By late July, I was back in the USA, having hitchhiked through Central America and Mexico to a California friend’s house not far from the border. When I came down for breakfast the next morning, Johnson was on the screen, announcing a big troop buildup in Vietnam. A couple of days later, I drove past Watts. The America of Martin Luther King’s optimistic oratory and John Kennedy’s summoning of idealism was gone.
“History says, Don’t hope on this side of the grave,” wrote poet Seamus Heaney in The Cure at Troy, a position punctuated by the bullets of April and June 1968. Even large countries don’t have that many inspiring leaders and we lost the ones we had in half a decade. In the 40 years since, only on occasion would I have opted for the pollster’s positive alternative, that the country is on the right track.

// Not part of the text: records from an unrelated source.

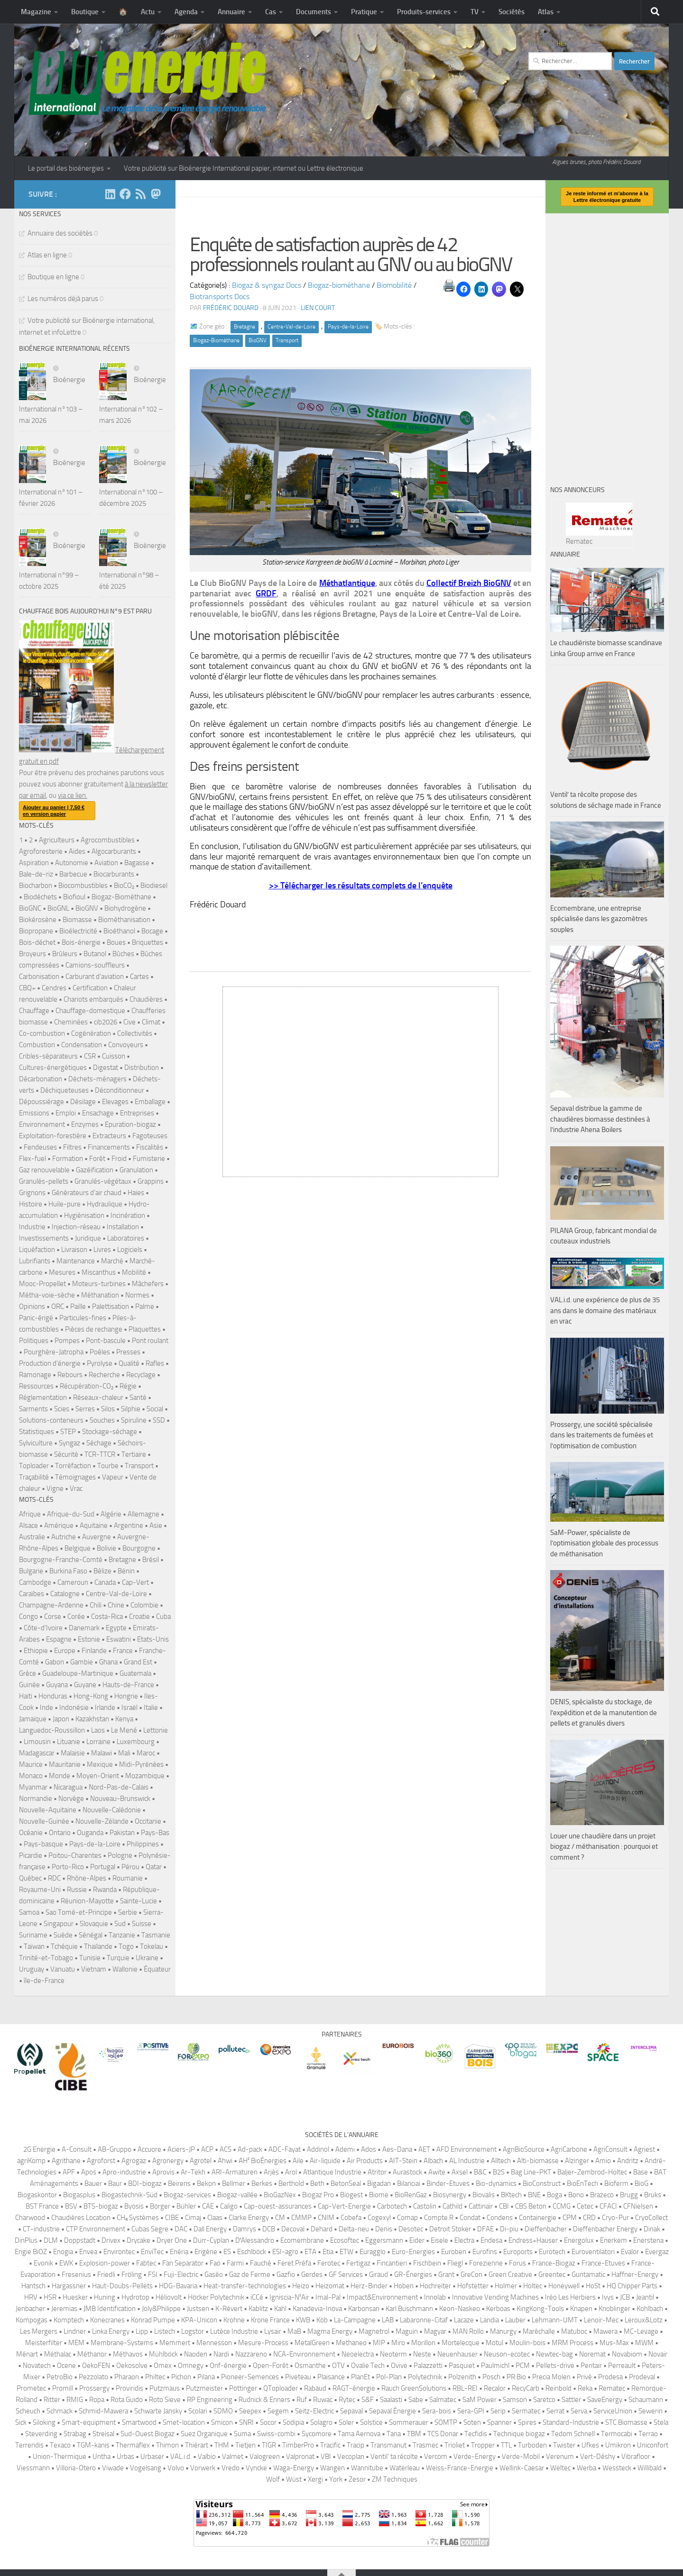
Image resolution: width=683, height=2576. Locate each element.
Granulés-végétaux (102, 1181)
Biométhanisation (124, 919)
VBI (326, 2456)
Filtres (72, 1147)
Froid (119, 1158)
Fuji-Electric (181, 2274)
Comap (407, 2217)
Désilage (83, 1101)
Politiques (33, 1340)
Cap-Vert (135, 1582)
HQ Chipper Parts (632, 2286)
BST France (42, 2206)
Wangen (332, 2468)
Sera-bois (436, 2411)
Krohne (234, 2320)
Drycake (138, 2240)
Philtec (155, 2377)
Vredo (231, 2468)
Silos (108, 1409)
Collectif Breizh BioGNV (468, 583)
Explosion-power (104, 2263)
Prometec (31, 2388)
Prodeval (642, 2377)
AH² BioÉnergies (262, 2160)
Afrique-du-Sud (70, 1514)
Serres (85, 1409)
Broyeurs (32, 954)
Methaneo (351, 2342)
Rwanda (105, 1889)
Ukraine (147, 1958)
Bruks (652, 2195)
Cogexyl (379, 2217)
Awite (436, 2172)
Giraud (378, 2274)
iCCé (256, 2297)
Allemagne (143, 1514)
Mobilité (134, 1272)
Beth (317, 2183)
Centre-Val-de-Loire (291, 326)
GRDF (266, 593)
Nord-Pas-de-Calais (118, 1787)
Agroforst (101, 2160)
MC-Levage (641, 2331)
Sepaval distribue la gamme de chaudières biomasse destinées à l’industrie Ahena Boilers (600, 1119)
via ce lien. (72, 795)
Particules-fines (82, 1318)
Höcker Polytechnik (216, 2297)
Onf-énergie (228, 2365)
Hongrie (126, 1696)
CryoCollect (651, 2217)
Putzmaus (164, 2388)
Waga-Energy (293, 2468)
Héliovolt (169, 2297)
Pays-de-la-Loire (348, 326)
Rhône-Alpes (86, 1878)
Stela (661, 2422)
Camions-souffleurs (95, 965)
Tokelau (151, 1946)
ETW (346, 2251)
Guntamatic (588, 2274)
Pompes (67, 1340)
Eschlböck (251, 2251)
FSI (152, 2274)
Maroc (146, 1753)
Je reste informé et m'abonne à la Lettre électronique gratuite (607, 197)
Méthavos (128, 2354)
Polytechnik (425, 2377)
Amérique (59, 1525)
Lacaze (464, 2320)
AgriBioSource (524, 2149)
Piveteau (298, 2377)
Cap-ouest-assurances (278, 2206)
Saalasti (391, 2399)
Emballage (150, 1101)
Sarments (33, 1409)
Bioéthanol (119, 931)
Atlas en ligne (47, 255)
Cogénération (91, 1033)
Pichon (181, 2377)
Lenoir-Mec (601, 2320)
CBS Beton (530, 2206)
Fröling (131, 2274)
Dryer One (172, 2240)
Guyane (85, 1685)
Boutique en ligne (53, 277)
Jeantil (645, 2297)
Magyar (435, 2331)
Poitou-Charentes (75, 1855)
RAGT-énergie (353, 2388)
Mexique (100, 1764)
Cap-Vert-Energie (344, 2206)
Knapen (581, 2308)
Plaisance (331, 2377)
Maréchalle (539, 2331)
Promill (62, 2388)
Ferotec (328, 2263)
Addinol (318, 2149)
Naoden (195, 2354)
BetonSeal (346, 2183)
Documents (313, 12)
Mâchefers (148, 1283)
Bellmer (233, 2183)
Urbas (125, 2456)
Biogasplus (79, 2195)
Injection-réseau (76, 1227)
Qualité (129, 1363)
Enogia (63, 2251)
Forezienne (486, 2263)
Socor (268, 2422)
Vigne (55, 1488)
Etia (328, 2251)
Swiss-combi (276, 2434)
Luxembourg (136, 1741)
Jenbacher (30, 2308)
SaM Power (479, 2399)
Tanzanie (122, 1935)
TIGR (269, 2445)
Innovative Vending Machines (495, 2297)
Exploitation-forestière (52, 1136)
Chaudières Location (81, 2217)
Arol (291, 2172)
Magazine (36, 12)
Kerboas (498, 2308)
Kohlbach (650, 2308)
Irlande (105, 1707)
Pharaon (126, 2377)
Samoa (29, 1912)
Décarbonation (40, 1079)
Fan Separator (182, 2263)
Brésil (150, 1559)
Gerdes (312, 2274)
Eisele (439, 2240)
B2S (499, 2172)
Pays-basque (43, 1844)
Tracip (355, 2445)
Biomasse (77, 919)
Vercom (435, 2456)
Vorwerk (202, 2468)
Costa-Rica (107, 1616)
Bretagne (244, 326)
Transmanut (388, 2445)
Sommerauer (408, 2422)
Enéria (179, 2251)
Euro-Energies (413, 2251)
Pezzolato (93, 2377)
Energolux (579, 2240)
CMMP (301, 2217)
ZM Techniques (394, 2479)
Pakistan (122, 1832)
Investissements (44, 1238)
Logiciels (129, 1249)
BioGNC (30, 908)
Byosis (134, 2206)
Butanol (94, 954)
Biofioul (74, 897)
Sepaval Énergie (392, 2411)
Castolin (424, 2206)
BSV (71, 2206)
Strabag (75, 2434)
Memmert (174, 2342)
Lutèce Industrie (234, 2331)
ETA (310, 2251)
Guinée (29, 1685)
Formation (67, 1158)
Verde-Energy (474, 2456)
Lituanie (68, 1741)
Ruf (301, 2399)
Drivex (111, 2240)
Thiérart (196, 2445)
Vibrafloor (635, 2456)
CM (280, 2217)
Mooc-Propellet (42, 1283)
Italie (151, 1707)
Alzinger (577, 2160)
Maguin (407, 2331)
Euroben (453, 2251)
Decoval (293, 2229)
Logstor (192, 2331)
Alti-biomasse (538, 2160)
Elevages (115, 1101)
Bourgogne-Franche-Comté (60, 1559)
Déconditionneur (119, 1090)
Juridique (88, 1238)
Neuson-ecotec (507, 2354)
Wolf (273, 2479)
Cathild (452, 2206)
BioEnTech (582, 2183)
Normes (137, 1295)
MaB (294, 2331)
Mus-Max (614, 2342)
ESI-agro (285, 2251)
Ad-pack (250, 2149)
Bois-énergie (81, 942)
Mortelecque (461, 2342)
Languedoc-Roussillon (52, 1730)
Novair (657, 2354)
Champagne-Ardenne (51, 1605)
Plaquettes (145, 1329)
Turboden (532, 2445)
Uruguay (31, 1969)
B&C (480, 2172)
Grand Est (138, 1662)
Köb (322, 2320)
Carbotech (392, 2206)
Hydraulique (104, 1204)
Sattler (571, 2399)
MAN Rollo (468, 2331)
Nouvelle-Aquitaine (47, 1810)
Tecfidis (475, 2434)
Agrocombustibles (108, 840)
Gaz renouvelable (44, 1170)
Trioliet (454, 2445)
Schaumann (645, 2399)
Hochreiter (435, 2286)
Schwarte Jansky (158, 2411)
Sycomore (317, 2434)
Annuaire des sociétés (60, 233)
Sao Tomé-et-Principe (79, 1912)
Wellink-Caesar (521, 2468)
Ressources (36, 1386)
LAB (388, 2320)
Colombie (144, 1605)
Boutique (85, 12)
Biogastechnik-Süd (129, 2195)
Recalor (495, 2388)
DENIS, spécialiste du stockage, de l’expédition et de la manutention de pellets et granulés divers (603, 1712)
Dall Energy (210, 2229)
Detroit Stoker (450, 2229)
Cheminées (71, 1022)
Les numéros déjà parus (63, 298)
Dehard (321, 2229)
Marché (112, 1261)
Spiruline (134, 1420)
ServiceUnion (612, 2411)
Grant (446, 2274)
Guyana (57, 1685)
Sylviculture (36, 1443)
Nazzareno (251, 2354)
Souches (102, 1420)
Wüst (294, 2479)
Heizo (300, 2286)
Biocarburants (113, 874)
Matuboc (574, 2331)
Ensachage (98, 1113)
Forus (517, 2263)
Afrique (30, 1514)
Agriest (644, 2149)
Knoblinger (614, 2308)
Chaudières (146, 999)
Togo (126, 1946)
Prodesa (610, 2377)
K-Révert (228, 2308)
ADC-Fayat (284, 2149)
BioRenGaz (411, 2195)
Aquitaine (94, 1525)
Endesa (491, 2240)
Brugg (629, 2195)
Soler (346, 2422)
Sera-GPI (470, 2411)
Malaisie (73, 1753)
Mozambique (145, 1776)
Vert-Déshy (597, 2456)
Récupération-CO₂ (86, 1386)
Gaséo (213, 2274)
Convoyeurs (125, 1045)
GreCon (471, 2274)
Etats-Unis (153, 1639)
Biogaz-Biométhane (216, 340)
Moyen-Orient (97, 1776)
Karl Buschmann (409, 2308)
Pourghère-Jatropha (53, 1352)
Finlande (94, 1650)
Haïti (25, 1696)
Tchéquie (64, 1946)
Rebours (70, 1374)
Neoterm (393, 2354)
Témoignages (75, 1477)
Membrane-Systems (122, 2342)
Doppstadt (79, 2240)
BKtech (511, 2195)
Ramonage (35, 1374)
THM (221, 2445)
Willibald (649, 2468)
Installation (123, 1227)
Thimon (167, 2445)
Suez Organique (204, 2434)
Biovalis (483, 2195)
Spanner (499, 2422)
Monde (59, 1776)
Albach (433, 2160)
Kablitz (258, 2308)
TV (475, 12)
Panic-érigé (36, 1318)
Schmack (59, 2411)
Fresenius (76, 2274)
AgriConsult (610, 2149)
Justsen (198, 2308)
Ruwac (322, 2399)
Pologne (120, 1855)
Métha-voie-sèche (47, 1295)
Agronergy (168, 2160)
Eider (417, 2240)
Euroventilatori (593, 2251)
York (335, 2479)
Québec (30, 1878)
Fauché (260, 2263)
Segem (278, 2411)
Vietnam (93, 1969)
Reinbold (558, 2388)
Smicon (222, 2422)
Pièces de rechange (93, 1329)
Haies (136, 1192)
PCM (523, 2365)
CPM (570, 2217)
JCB (625, 2297)
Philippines (143, 1844)
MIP (379, 2342)
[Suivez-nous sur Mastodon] (155, 194)
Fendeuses (40, 1147)
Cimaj (193, 2217)
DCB (268, 2229)
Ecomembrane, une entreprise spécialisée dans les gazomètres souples (598, 919)
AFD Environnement (466, 2149)
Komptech (69, 2320)
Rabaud (315, 2388)
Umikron (618, 2445)
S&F (367, 2399)
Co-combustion (42, 1033)
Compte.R (438, 2217)
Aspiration (34, 863)
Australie (32, 1537)
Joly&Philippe (161, 2308)
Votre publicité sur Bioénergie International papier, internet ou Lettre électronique (243, 168)
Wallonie (125, 1969)
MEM (76, 2342)
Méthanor (92, 2354)
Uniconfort (652, 2445)
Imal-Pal (328, 2297)
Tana (394, 2434)
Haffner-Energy (634, 2274)
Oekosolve (132, 2365)
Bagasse (136, 863)
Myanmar (33, 1787)
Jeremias (64, 2308)
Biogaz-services (187, 2195)
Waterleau (404, 2468)
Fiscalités (149, 1147)
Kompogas (31, 2320)
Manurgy (503, 2331)
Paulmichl (495, 2365)
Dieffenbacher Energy (605, 2229)
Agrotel (201, 2160)
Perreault (622, 2365)
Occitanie (148, 1821)
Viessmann (33, 2468)
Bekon (206, 2183)
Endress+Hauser (533, 2240)
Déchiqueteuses (64, 1090)
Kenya (124, 1719)
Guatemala (135, 1673)
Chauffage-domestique (90, 1010)
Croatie (139, 1616)
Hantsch (33, 2286)
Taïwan (34, 1946)
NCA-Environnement (304, 2354)
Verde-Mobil (521, 2456)
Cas (270, 12)
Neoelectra (358, 2354)
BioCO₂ (124, 885)
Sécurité (66, 1454)
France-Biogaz (553, 2263)
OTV (338, 2365)
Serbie (127, 1912)
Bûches (123, 954)
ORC (57, 1306)
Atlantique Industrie (332, 2172)
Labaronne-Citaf (424, 2320)
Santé (138, 1397)
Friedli (106, 2274)
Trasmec (425, 2445)
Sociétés (511, 12)
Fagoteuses (149, 1136)
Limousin (37, 1741)
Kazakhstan (92, 1719)
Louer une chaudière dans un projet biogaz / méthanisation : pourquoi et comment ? (604, 1847)
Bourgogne (139, 1548)
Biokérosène (37, 919)
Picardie (30, 1855)
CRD (589, 2217)
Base (640, 2172)
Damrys (244, 2229)
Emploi (65, 1113)
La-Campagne (355, 2320)
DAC (181, 2229)
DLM (51, 2240)
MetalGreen (312, 2342)
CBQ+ (27, 988)
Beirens (179, 2183)
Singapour (59, 1923)
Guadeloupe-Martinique (77, 1673)
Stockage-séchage (109, 1431)
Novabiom (627, 2354)
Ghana (108, 1662)
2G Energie (39, 2149)
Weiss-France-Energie (459, 2468)
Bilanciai (408, 2183)
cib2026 (105, 1022)
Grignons (32, 1192)
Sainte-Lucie (138, 1901)
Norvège (71, 1798)
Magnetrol (374, 2331)
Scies (61, 1409)
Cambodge (35, 1582)
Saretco (544, 2399)
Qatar (154, 1867)
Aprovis (163, 2172)
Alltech (501, 2160)
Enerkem (613, 2240)
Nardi (221, 2354)
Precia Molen (551, 2377)
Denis (383, 2229)
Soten (472, 2422)
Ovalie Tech (368, 2365)
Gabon (54, 1662)
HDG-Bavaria (178, 2286)
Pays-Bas (155, 1832)
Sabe (415, 2399)
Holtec (532, 2286)
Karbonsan (363, 2308)
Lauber (515, 2320)
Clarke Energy (249, 2217)
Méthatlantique (347, 583)
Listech (164, 2331)
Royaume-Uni (40, 1889)
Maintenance (75, 1261)
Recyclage (141, 1374)
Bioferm (616, 2183)
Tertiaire (133, 1454)
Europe (64, 1650)
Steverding (41, 2434)
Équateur (157, 1969)
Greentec (551, 2274)
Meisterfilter (43, 2342)
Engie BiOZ (31, 2251)
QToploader (280, 2388)
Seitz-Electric (314, 2411)
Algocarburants (114, 851)
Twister (564, 2445)
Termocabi (616, 2434)
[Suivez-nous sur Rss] (140, 194)
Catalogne (65, 1593)
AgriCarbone (569, 2149)
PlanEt (360, 2377)
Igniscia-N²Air (289, 2297)
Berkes (261, 2183)
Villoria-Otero (76, 2468)
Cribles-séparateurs (48, 1056)
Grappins (151, 1181)
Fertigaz (358, 2263)
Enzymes (85, 1124)
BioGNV (258, 340)
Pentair (591, 2365)
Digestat (105, 1067)
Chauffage (34, 1010)
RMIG (74, 2399)
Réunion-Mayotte (87, 1901)
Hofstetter (473, 2286)
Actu (148, 12)
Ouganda (90, 1832)
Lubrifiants (34, 1261)
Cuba (163, 1616)
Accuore (149, 2149)
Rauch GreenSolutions (413, 2388)
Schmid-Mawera (103, 2411)
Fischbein (427, 2263)
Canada (105, 1582)
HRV (30, 2297)
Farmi (235, 2263)
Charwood (30, 2217)
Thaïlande (98, 1946)
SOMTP (445, 2422)
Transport (287, 340)
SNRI (246, 2422)
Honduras (52, 1696)
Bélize (102, 1571)
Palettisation (110, 1306)
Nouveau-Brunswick (120, 1798)
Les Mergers (38, 2331)
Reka (585, 2388)
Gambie (81, 1662)
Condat (470, 2217)
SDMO (223, 2411)
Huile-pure (64, 1204)
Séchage (98, 1443)
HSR (50, 2297)
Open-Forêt (270, 2365)
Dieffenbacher (546, 2229)
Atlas (546, 12)
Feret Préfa (294, 2263)
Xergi (315, 2479)
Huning (104, 2297)
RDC (54, 1878)
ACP (207, 2149)
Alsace (28, 1525)
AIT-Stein (403, 2160)
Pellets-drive (555, 2365)
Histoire (30, 1204)
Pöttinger (243, 2388)
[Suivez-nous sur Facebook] (125, 194)
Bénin (126, 1571)
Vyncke (256, 2468)
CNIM (326, 2217)
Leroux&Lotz (644, 2320)
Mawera (605, 2331)
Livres (102, 1249)
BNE (534, 2195)
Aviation (106, 863)
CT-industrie (41, 2229)
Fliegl (455, 2263)
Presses (128, 1352)
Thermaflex (133, 2445)
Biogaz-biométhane (339, 285)
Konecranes (107, 2320)
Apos (88, 2172)
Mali (124, 1753)
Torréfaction (73, 1466)
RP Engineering (209, 2399)
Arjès (271, 2172)
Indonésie (74, 1707)
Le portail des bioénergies (66, 168)
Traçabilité (34, 1477)
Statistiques (36, 1431)
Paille (78, 1306)
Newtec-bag (554, 2354)
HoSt (593, 2286)
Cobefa (351, 2217)
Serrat (555, 2411)
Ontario (60, 1832)
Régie (128, 1386)
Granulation (136, 1170)
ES (227, 2251)
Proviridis (129, 2388)
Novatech (37, 2365)
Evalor (630, 2251)
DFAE (485, 2229)
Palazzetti (428, 2365)
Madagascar (37, 1753)
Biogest (351, 2195)
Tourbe (108, 1466)
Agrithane (66, 2160)
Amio (603, 2160)
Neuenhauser (457, 2354)
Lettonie (155, 1730)
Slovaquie (94, 1923)
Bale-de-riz (36, 874)
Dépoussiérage (41, 1101)
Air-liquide (325, 2160)
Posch (491, 2377)
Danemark (84, 1628)
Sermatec (526, 2411)
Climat (151, 1022)
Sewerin (650, 2411)
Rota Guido (127, 2399)
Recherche (104, 1374)
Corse (52, 1616)
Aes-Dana (397, 2149)
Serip (498, 2411)
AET (424, 2149)
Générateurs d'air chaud (86, 1192)
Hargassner (69, 2286)
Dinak (652, 2229)
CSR (90, 1056)
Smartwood (139, 2422)
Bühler (186, 2206)
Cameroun (72, 1582)
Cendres (54, 988)
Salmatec (442, 2399)
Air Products (365, 2160)
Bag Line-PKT (531, 2172)
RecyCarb (525, 2388)
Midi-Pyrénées (141, 1764)
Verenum (560, 2456)
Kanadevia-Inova (317, 2308)
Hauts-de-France (128, 1685)
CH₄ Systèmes (138, 2217)
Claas (214, 2217)
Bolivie (106, 1548)
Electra (464, 2240)
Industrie (32, 1227)
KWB (303, 2320)
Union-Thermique (59, 2456)
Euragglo (373, 2251)
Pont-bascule (106, 1340)
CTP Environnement (95, 2229)
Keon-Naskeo (459, 2308)
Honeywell (564, 2286)
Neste (422, 2354)
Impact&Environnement (382, 2297)
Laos (98, 1730)
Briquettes (147, 942)
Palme (144, 1306)
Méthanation (100, 1295)
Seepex (250, 2411)
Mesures (62, 1272)
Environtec (119, 2251)
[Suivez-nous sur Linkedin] (110, 194)
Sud (120, 1923)
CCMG (562, 2206)
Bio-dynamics (496, 2183)
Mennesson (214, 2342)
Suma (242, 2434)
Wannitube (367, 2468)
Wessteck (616, 2468)
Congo (28, 1616)
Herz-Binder (369, 2286)
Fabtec (146, 2263)
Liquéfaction (37, 1249)
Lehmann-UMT (555, 2320)
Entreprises (137, 1113)
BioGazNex (280, 2195)
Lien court (318, 308)
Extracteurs (109, 1136)
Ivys (608, 2297)
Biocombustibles (83, 885)
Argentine (128, 1525)
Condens (500, 2217)
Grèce (27, 1673)
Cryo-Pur (615, 2217)
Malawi (101, 1753)
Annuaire (231, 12)
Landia (489, 2320)
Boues (116, 942)
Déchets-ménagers (97, 1079)
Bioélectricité (78, 931)
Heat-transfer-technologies (244, 2286)
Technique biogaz (519, 2434)
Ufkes (590, 2445)
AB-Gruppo (114, 2149)
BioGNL (58, 908)
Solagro (321, 2422)
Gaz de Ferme (249, 2274)
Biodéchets (40, 897)
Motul (494, 2342)
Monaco (31, 1776)
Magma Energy (329, 2331)
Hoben (404, 2286)
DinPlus (26, 2240)
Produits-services (424, 12)
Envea (88, 2251)
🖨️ (449, 285)
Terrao (648, 2434)
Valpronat (300, 2456)
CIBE (172, 2217)
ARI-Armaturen (235, 2172)
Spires (527, 2422)
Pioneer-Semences (250, 2377)
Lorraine (98, 1741)
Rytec (347, 2399)
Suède (63, 1935)
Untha (101, 2456)
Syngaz (69, 1443)
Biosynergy (449, 2195)
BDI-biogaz (145, 2183)
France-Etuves (603, 2263)
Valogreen (264, 2456)
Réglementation (43, 1397)
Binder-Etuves (448, 2183)
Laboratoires (125, 1238)
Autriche (63, 1537)
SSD (159, 1420)
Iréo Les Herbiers (570, 2297)
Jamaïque (32, 1719)
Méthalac (57, 2354)
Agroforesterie (41, 851)
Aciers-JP (181, 2149)
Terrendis (29, 2445)
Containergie (537, 2217)
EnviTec (152, 2251)
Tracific (330, 2445)
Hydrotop (135, 2297)
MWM (644, 2342)
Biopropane (36, 931)
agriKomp (31, 2160)
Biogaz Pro (318, 2195)
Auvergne (96, 1537)
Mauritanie (65, 1764)
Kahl (280, 2308)
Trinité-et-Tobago (46, 1958)
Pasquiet (462, 2365)
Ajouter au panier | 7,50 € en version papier (53, 810)
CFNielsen (638, 2206)
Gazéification (94, 1170)
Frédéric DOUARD (230, 308)
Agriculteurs (56, 840)
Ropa (96, 2399)
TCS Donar (442, 2434)
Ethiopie (36, 1650)
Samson (515, 2399)
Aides (77, 851)
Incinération (128, 1215)
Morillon (423, 2342)
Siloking (44, 2422)
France (123, 1650)
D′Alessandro (255, 2240)
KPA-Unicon (199, 2320)
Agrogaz (133, 2160)
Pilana (206, 2377)
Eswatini (118, 1639)
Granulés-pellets (43, 1181)
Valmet (232, 2456)
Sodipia (293, 2422)
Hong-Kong (91, 1696)
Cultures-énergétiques (53, 1067)
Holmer (506, 2286)
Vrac (76, 1488)
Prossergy (94, 2388)
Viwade (113, 2468)
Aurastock (407, 2172)
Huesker (75, 2297)
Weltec (560, 2468)
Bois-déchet (37, 942)
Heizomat (329, 2286)
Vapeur (112, 1477)
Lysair (272, 2331)
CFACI (608, 2206)
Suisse (141, 1923)
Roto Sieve (165, 2399)
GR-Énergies (413, 2274)
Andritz (627, 2160)
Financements (109, 1147)
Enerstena (648, 2240)
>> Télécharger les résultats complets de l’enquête (360, 885)
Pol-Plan (389, 2377)
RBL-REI (465, 2388)
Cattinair (481, 2206)
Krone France (270, 2320)
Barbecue (73, 874)
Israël (129, 1707)
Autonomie (71, 863)
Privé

Over that period, conservative Republican control of the political debate and largely uninterrupted control of the presidency, combined with the divide and rule politics that enabled it, has almost erased hope from our political vocabulary. It has also brought us to the current situation with President Bush, a monumentally incompetent incumbent struggling for relevance atop the rubble of our economy and our foreign and military policy. The excitement in the Democratic primaries signals an era is ending and something new is in the offing. The poet continues:
But then, once in a lifetime
The longed-for tidal wave
Of justice can rise up,
and hope and history rhyme.
Might I hear them rhyme twice in mine?
Beautiful! You’re correct John, he certainly can write. Marnie
Having been in Colombia during the same time period as Patrick, I can relate to his changed political views upon returning to the US in 1965. I had begun to view the Peace Corps as a pawn of US foreign policy despite the best intentions and micro-successes of individual volunteers over the years. The larger picture is US foreign policy controlled by financial institutions and oil that support dictatorships and oligarchs. I remain cynical that our checks and balances politics will ever permit real transfers of power to the people. If I were wrong, the US would be sending more Peace Corps volunteers to other nations than military personnel.
John…Patrick thanks! I will share with Volunteers in Paraguay and Panama and even Colombia…the past is so much like the present in many ways…I want Volunteers to hear your thoughts and consider your words…I wish you well Patrick…where would any of be if we didn’t have the Peace Corps, it changed our lives. Abrazos, Bob
Bob Arias
Peace Corps Response Volunteer/Paraguay 2010-2011
Peace Corps Response Volunteer/Panama 2009-2010
RPCV Colombia 1964-1966
President Obama a “….monumentally incompetent incumbent?”
I have the same question as Leo. Who is Partrick ‘s “monumentally incompetent president?’ When was this written?
I would have use the word inconsistant, rather than incompetent. to discribe our president; he is an appeaser and it is hard to appease the crazies, particularly in the new House. He’s more competent than any one else on the horizon, but is caught by a poor turnout for Democrat candidates and the likes of the David Koch paid-for Republicans during the last election. Did you know that in the new law in Wisconsin to get rid of the unions’ collective bargaining power, except the police and fireman that supported the incumbent, there is a provision that the Governor will not have to seek competitive bids for the sale of state assets. So his promoter can just take over those assets!
Patrick is writing about Bush!
Thanks John. I reread the item and see the reference to Bush.